Write down exactly what lies from the line containing "Instruction: Enable the" to the end of the records, inclusive, and omit the pictures.
***** Material provided
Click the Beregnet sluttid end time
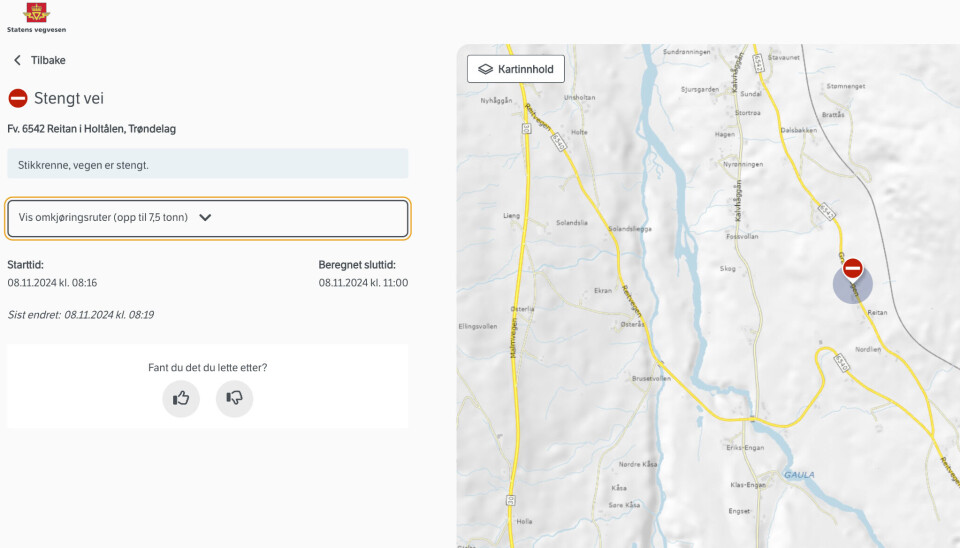960x548 pixels. tap(363, 283)
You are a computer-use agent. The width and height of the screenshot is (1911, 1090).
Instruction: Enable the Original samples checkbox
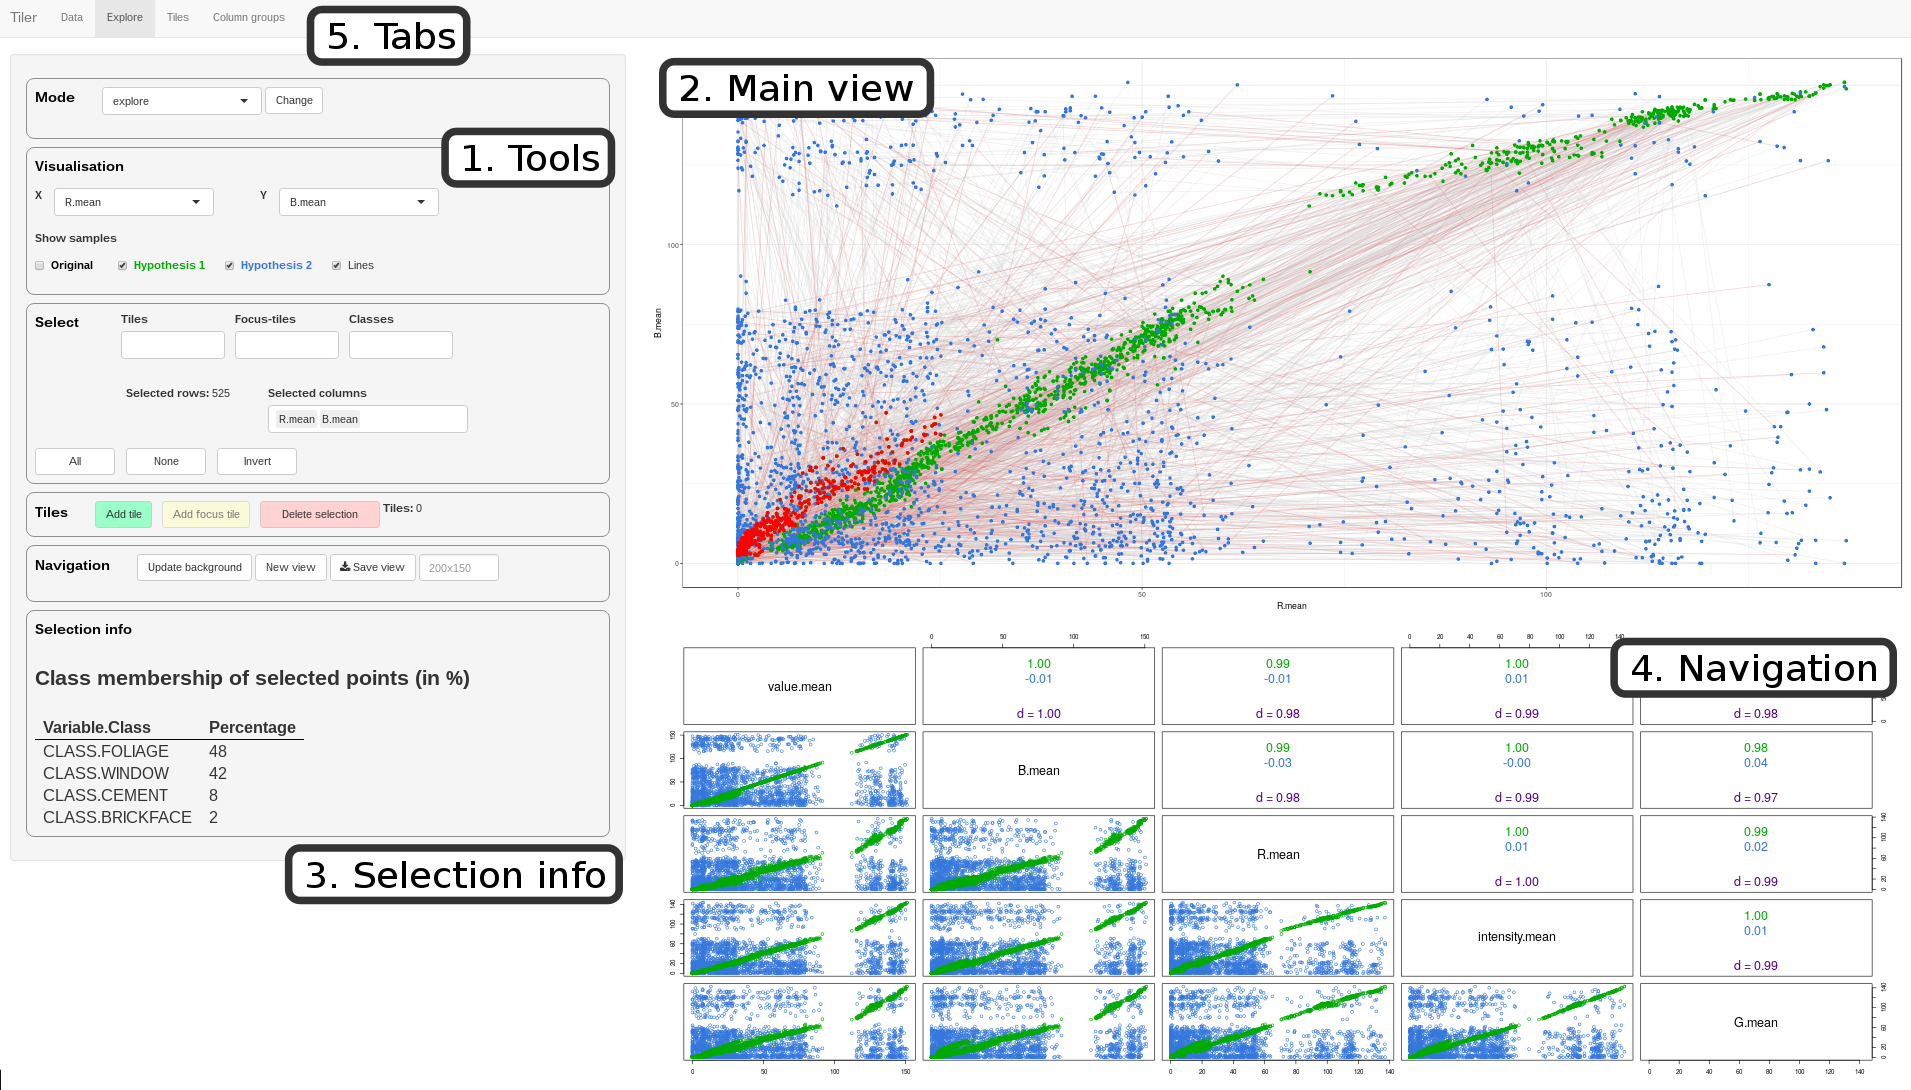pos(40,266)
**********
* **Response to this exercise**:
Instruction: Enable the Original samples checkbox
pos(40,266)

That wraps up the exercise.